» Required work
A - Using the passage on Astrophytum coahuilense, please explain in one to three sentences what supported classifying A. coahuilense as a separate species instead of as a synonym of A. myriostigma.
B - Extend the passage on Astrophytum coahuilense, starting right after its last sentence.

» Given passage
Scientific classification
- Kingdom: Plantae
- Clade: Embryophytes
- Clade: Tracheophytes
- Clade: Angiosperms
- Clade: Eudicots
- Order: Caryophyllales
- Family: Cactaceae
- Subfamily: Cactoideae
- Genus: Astrophytum
- Species: A. coahuilense
- Binomial name: Astrophytum coahuilense (H.Moeller) Kanfer

= Astrophytum coahuilense =

- Genus: Astrophytum
- Species: coahuilense
- Authority: (H.Moeller) Kanfer
- Conservation status: VU

Species of cactus

Astrophytum coahuilense is a cactus species belonging to the genus Astrophytum.

== Taxonomy ==
The species was originally described as a subspecies of Echinocactus myriostigma (now Astrophytum myriostigma), before later being considered synonymous with A. myriostigma. Morphological comparisons done in 2005 by David Hunt, as well as genetic testing performed in 2016, supported classifying A. coahuilense as a separate species. The 2016 genetic testing, performed using Bayesian Evolutionary Analysis Sampling, found that A. coahuilense may have diverged from a common ancestor with A. capricorne around 3.3 million years ago during the Pliocene.

A morphological study performed in 2024 found results that supported the hypothesis that the species may have resulted from an ancient hybridization between A. myriostigma and A. capricorne.

== Description ==
A. coahuilense may be confused with Astrophytum myriostigma, as the two looks similar to each other. A. coahuilense possesses a five-ribbed structure, albeit the epidermis is more covered in softer trichomes compared to A. myriostigma. It grows up to a size of 10 cm (occasionally 20 cm). The flowers are yellow with a characteristic red throat, although can appear pure red or very rarely pure yellow. In the fruit which is red till olive-green colored and basal opening are up to 200 seeds, similar as in the case of A. capricorne.

» Material shown
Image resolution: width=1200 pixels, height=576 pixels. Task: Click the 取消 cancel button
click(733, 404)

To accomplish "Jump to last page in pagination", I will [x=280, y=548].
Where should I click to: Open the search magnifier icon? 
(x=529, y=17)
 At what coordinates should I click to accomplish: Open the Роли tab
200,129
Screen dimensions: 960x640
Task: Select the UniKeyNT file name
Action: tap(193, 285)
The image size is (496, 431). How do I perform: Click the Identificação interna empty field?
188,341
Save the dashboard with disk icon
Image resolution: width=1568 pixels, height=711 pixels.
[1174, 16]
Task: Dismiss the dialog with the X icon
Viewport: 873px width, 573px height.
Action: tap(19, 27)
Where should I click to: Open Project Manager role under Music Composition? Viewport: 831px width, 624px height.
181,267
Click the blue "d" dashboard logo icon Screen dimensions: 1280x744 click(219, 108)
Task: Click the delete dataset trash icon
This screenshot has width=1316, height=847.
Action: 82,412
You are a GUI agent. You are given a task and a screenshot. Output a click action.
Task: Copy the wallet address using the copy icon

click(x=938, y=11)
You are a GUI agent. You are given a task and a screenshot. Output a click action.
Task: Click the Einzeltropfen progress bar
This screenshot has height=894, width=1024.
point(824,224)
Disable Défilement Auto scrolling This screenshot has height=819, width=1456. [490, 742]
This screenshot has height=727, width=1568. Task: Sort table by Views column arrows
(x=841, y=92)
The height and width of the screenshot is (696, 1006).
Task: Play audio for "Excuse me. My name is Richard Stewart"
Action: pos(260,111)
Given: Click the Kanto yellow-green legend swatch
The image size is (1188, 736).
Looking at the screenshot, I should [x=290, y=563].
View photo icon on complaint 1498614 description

» Answers to each task
A - Morphological comparisons done by David Hunt in 2005 and genetic testing performed in 2016 both supported treating A. coahuilense as a separate species.

B -
== Distribution and habitat ==
A. coahuilense is native to Mexico, specifically the south-western regions of Coahuila and Durango. They inhabit preferentially sunny south and east slopes on lime formations (limestone hills) located in xerophytic shrubland, rarely growing in the north or west position between white grey rock in a loose to thick vegetation, which primarily consists of a dry bush community. The soil consists mainly of lime gravel and sand with isolated humus feedthroughs.

The species is known from three severely fragmented localities, with an extent of occurrence of just under 6000 km². In each location there is reportedly only a few plants, though at the hill of Las Palmas, Durango the species reportedly is found at a density of 1000 per 10 hectares.

== Conservation ==

=== Threats ===
The species is listed as Vulnerable on the IUCN Red List, with the last assessment being performed in 2009. The main threats to the species were identified as illegal harvesting and overgrazing of the area by livestock, particularly goats.